What I Am Doing Is Not New In Theory; But In Practice, It Makes All The Difference In The World

"Theory" is the wrong word to use, but I think it approaches the idea I am trying to convey. I am not proposing any radically different systems as part of my method of implementing character and narrative into a game. Instead, my intentions are to simply change the way designers think about the problem and how far they go to deal with it. Based upon my current thoughts regarding my solution to this, I see that I am taking an element that is rarely thought through and complicated, and extending it into something far more meaningful and sophisticated. I have already mentioned that there are games that do make considerable progress in portraying characters tied into the game itself, and even some of those games allow their pieces to change (though not by the characters development, but rather the player's whim of "free will").
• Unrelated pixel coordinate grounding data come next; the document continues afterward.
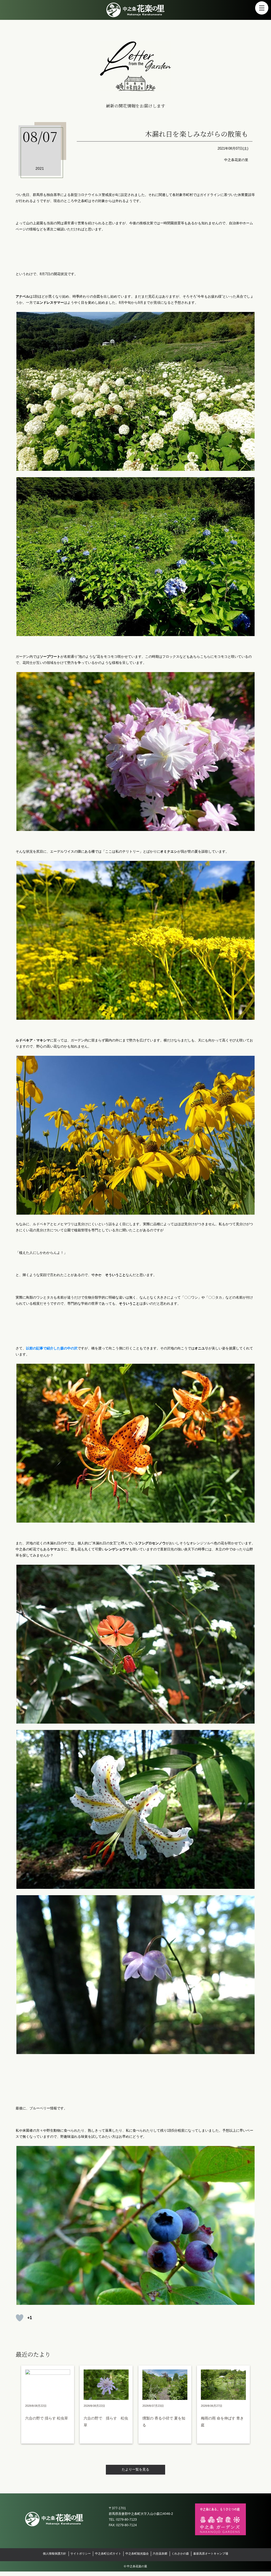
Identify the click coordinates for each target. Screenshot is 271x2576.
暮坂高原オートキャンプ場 (210, 2553)
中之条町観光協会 (137, 2553)
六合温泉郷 (160, 2553)
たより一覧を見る (135, 2469)
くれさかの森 (180, 2553)
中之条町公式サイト (108, 2553)
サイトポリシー (80, 2553)
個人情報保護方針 (54, 2553)
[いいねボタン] (20, 2318)
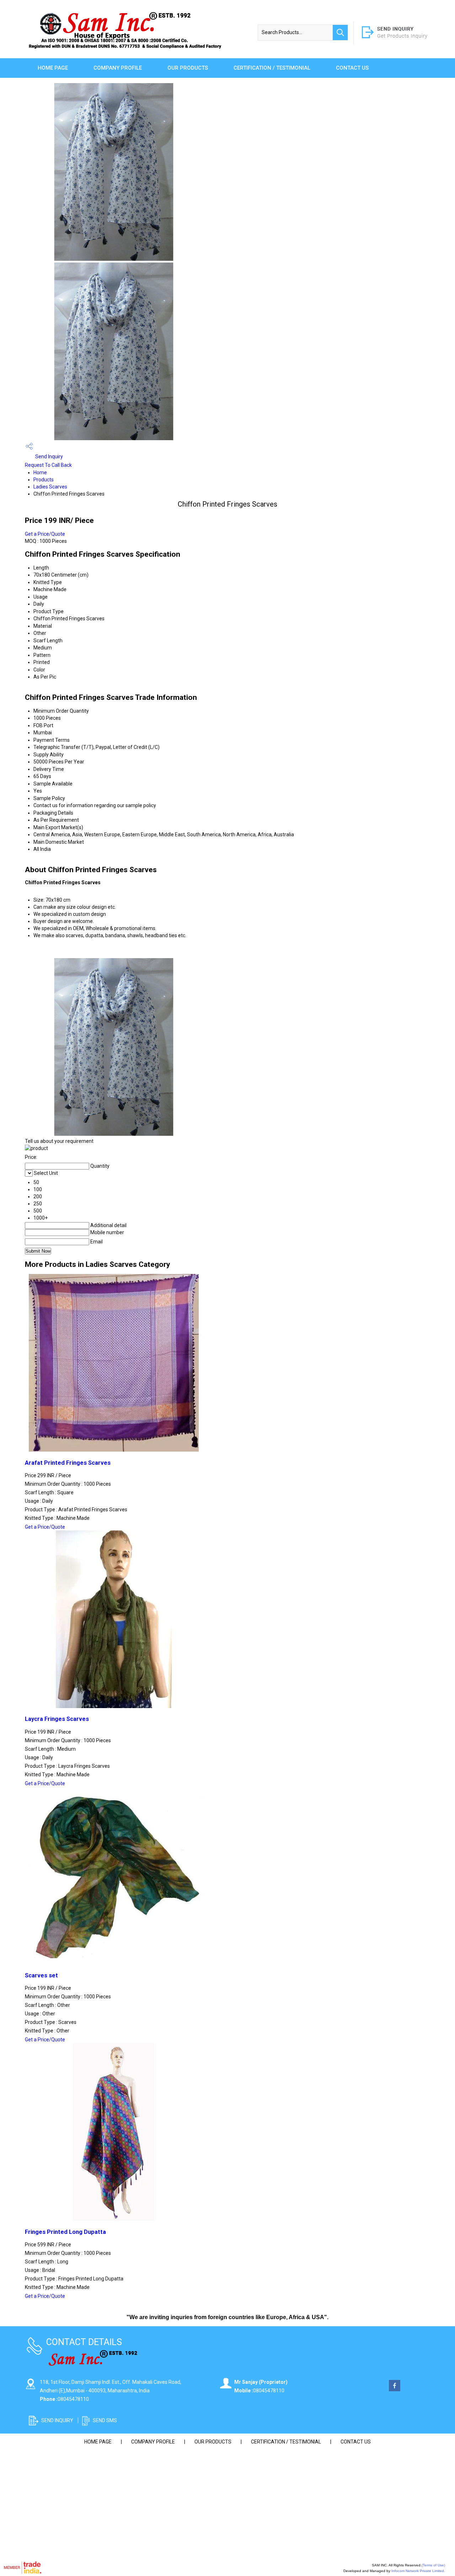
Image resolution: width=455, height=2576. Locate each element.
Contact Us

I like to think of what I am developing as analogous to "RPG Elements." What does it mean when it is said that a game has RPG elements? It is a fairly new term and it says that a game uses a complex, dynamically changing and growing statistical/computational number system to determine the outcomes of certain moves. For the layperson, it means that the player levels up with experience and when they shoot things numbers come out of them. But in all honesty, RPG elements in this spirit have in many ways always existed in games. The Legend of Zelda does not count numbers or give the player experience points, but the code still defines enemies as having a certain amount of health, Link's sword as doing a certain amount of damage, and heart containers giving Link more and more power. The Legend of Zelda is has basic RPG elements and does not even know it. The same realizations can be had when observing the code of many shooters and action games.
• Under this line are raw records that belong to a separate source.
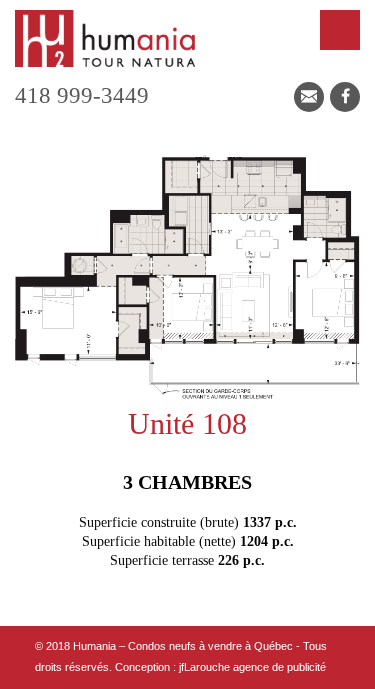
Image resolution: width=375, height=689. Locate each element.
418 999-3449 (82, 95)
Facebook (345, 97)
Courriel (309, 97)
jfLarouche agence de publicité (252, 667)
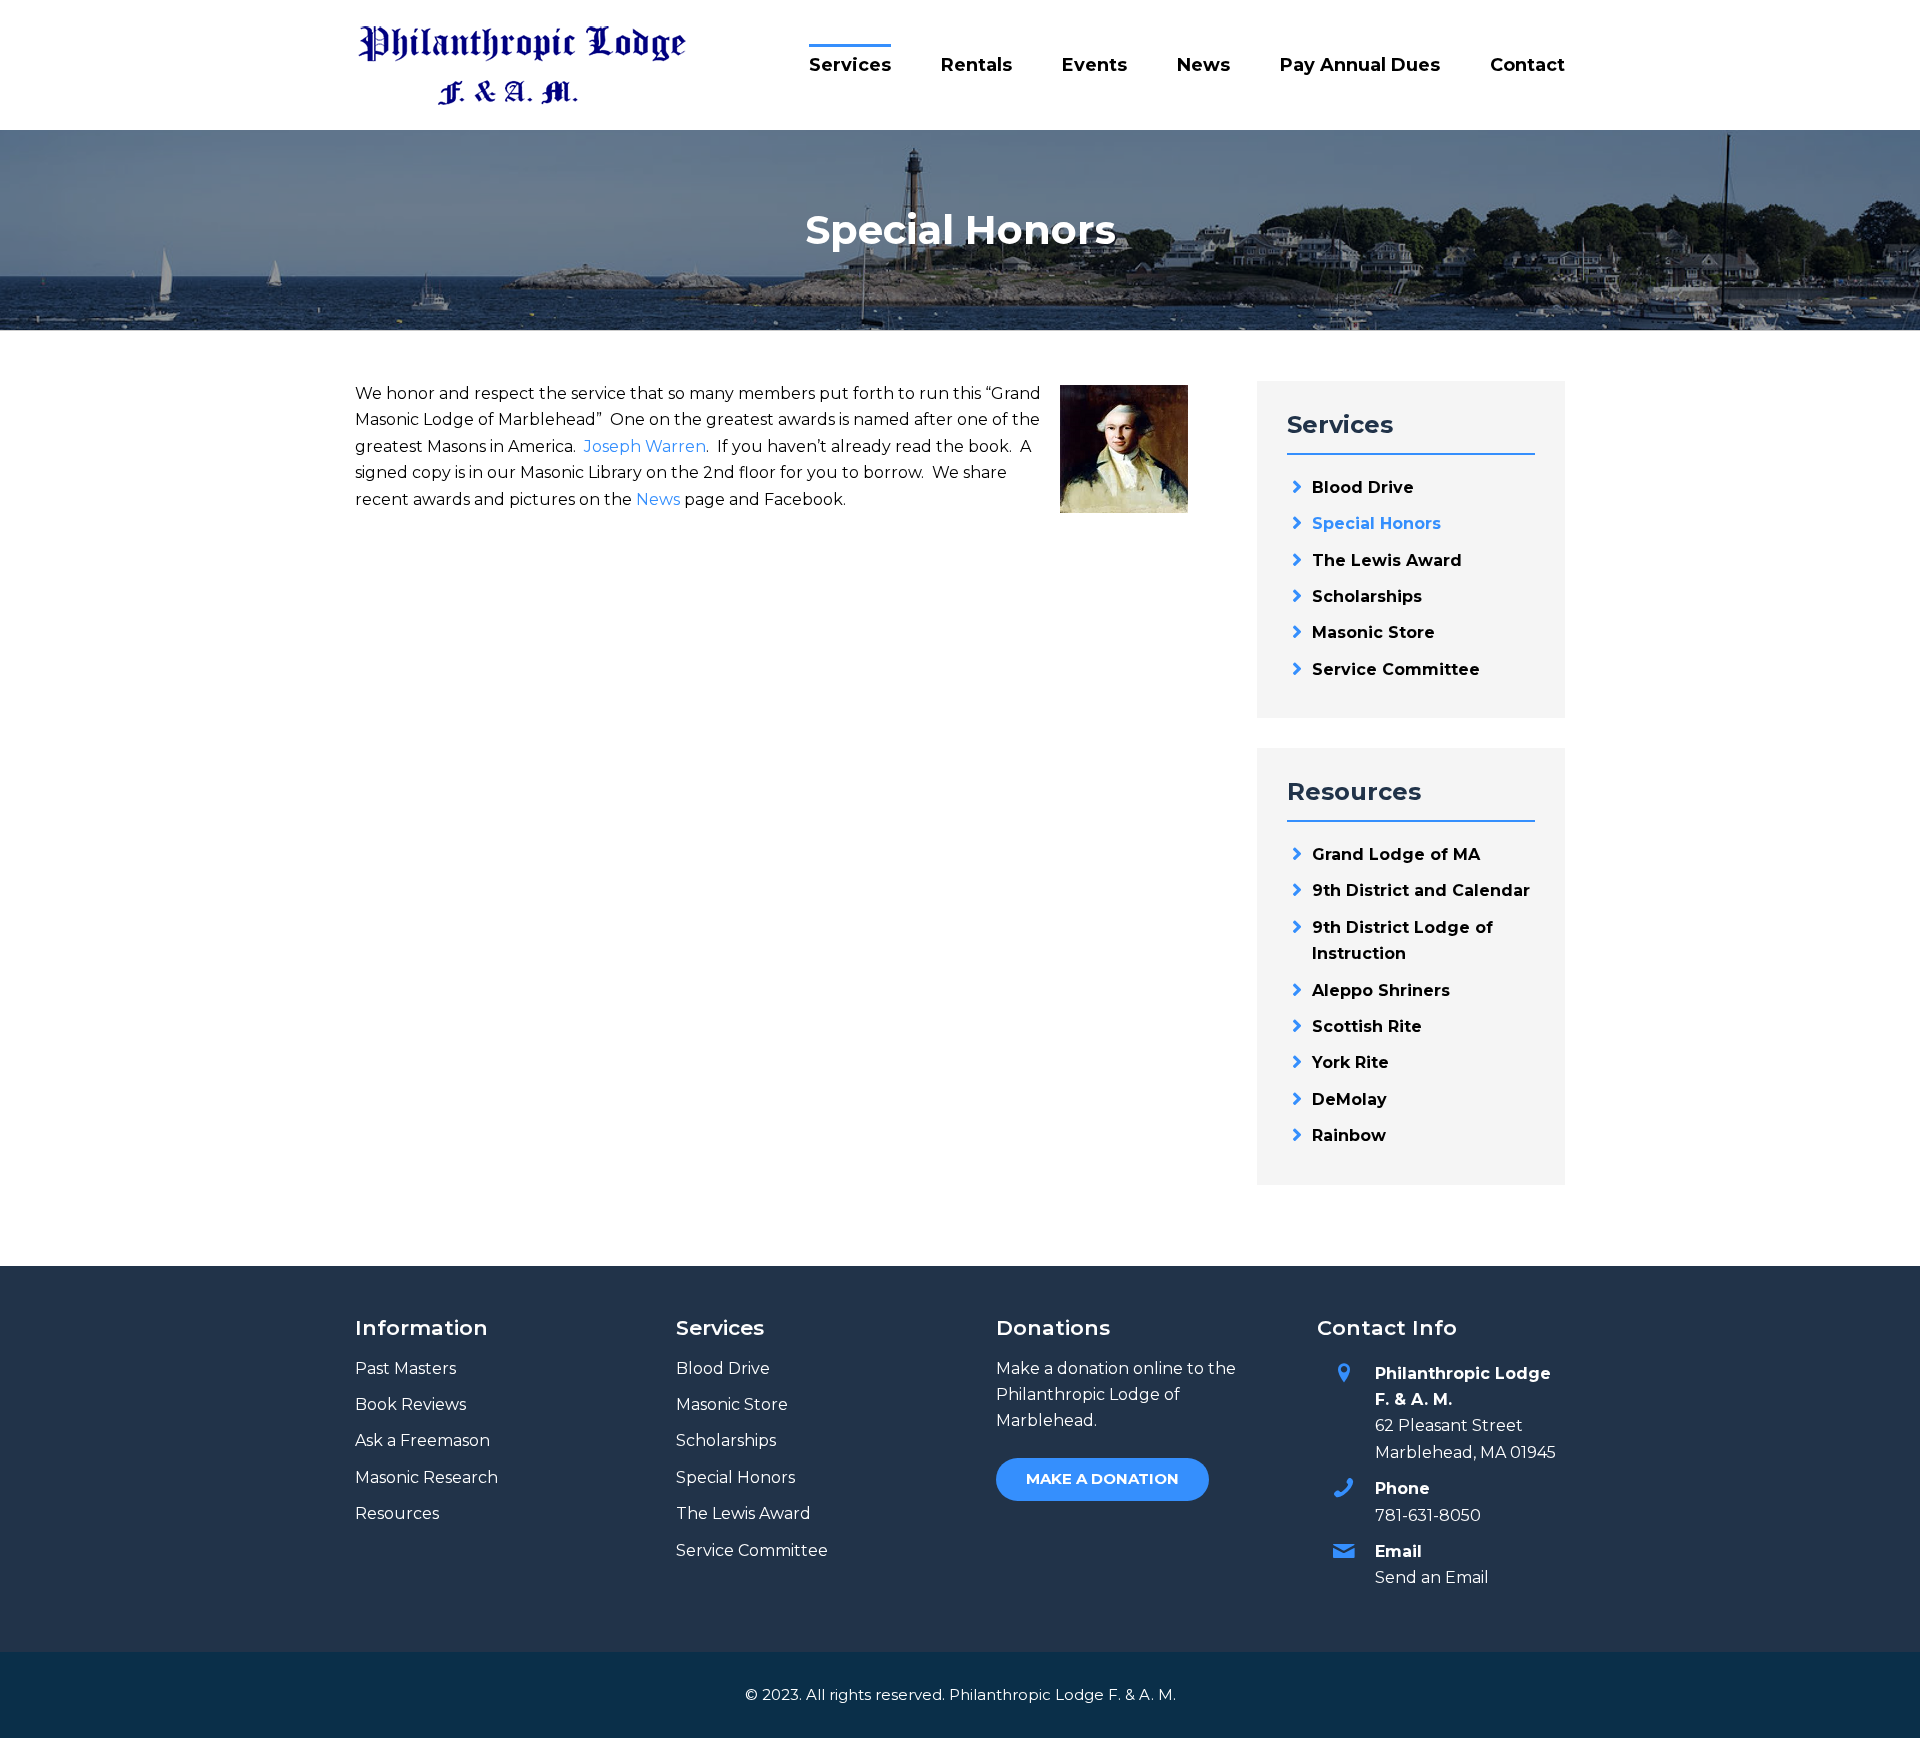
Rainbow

Just as "RPG elements" can bring out a certain depth in a game's mechanics, what I would think of as "Character elements" can bring out a certain depth in a game's narrative. In that sense, what I propose is not new; it is an extrapolation of what already exists in the most simplest form. Because of this nature, it can be applied to pretty much any game imaginable. I believe that this quality makes this development far more useful and revolutionary than what would simply be a simulation engine for story-telling.

Hopefully I can develop better rhetorical devices to describe the ideas I am reaching at.